I entered the engineering department of the University of Texas as a freshman in the fall of 1892 at the age of seventeen. I graduated with the degree of C.E. in the summer of 1900, eight years later, having spent four years of that interval as a student at the University. With the exception of about $130, I bore all the expenses of my university education.

During my first year I lived with a relative and did chores about the house in return for my board and lodging. My total expenditure in money during this year, including two months’ preparation for entrance examinations, was about $130. The most rigid economy was necessary, of course, to keep expenses down to this amount.

After the first year I was out of school four years, the chief reason therefore being lack of funds. These years (1893-1897), as will be recalled, covered a period of financial depression, especially 1893 and 1894. Being untrained in any trade or profession, I was obliged to be satisfied with whatever wages I could earn, and at times I was glad enough to make a living.

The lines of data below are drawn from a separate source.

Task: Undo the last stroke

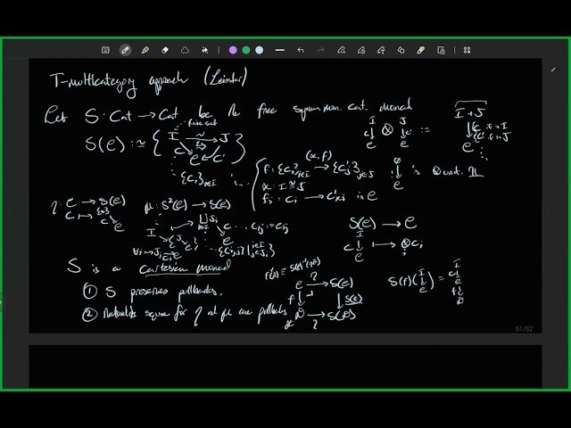Action: point(302,50)
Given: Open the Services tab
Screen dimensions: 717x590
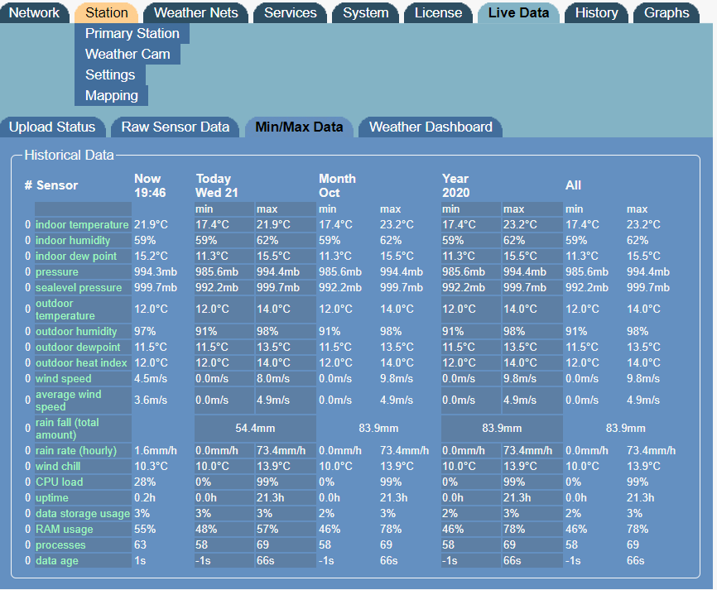Looking at the screenshot, I should coord(290,12).
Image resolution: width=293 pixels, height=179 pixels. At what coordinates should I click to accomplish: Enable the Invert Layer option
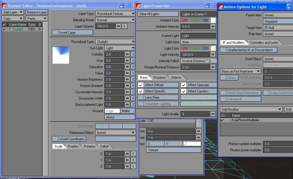coord(55,33)
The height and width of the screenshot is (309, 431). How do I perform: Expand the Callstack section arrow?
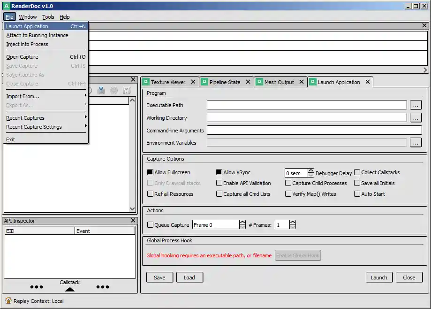[x=69, y=289]

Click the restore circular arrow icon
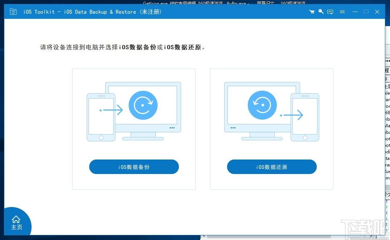(262, 105)
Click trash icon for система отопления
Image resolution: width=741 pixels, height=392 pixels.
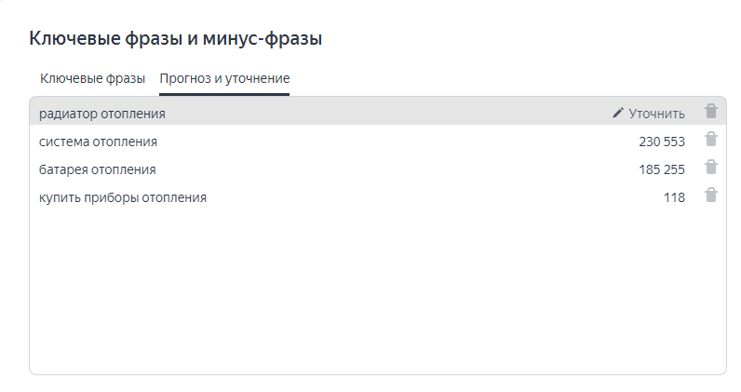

A long spell of typhoid fever 195 kept me from work for six months, and my finances suffered a corresponding setback.

I matriculated at the University again in the fall of 1897. During the session of ’97-‘98 I earned both my board and lodging by doing light chores and tending rooms occupied by boarders. My four years’ savings, aggregating $200, were sufficient to cover other expenses, close economy being practiced. The first part of this year was the most discouraging period of my university life. My outside duties were distasteful, not through discouragement, but by reason of continued contact with people who greatly underestimated their value. I had become unaccustomed to study, and I had reached the years when I felt that I should be earning an income somewhat different from higher education. But a tenacious nature prevailed, and after a few months it became clearer that I was on the right track.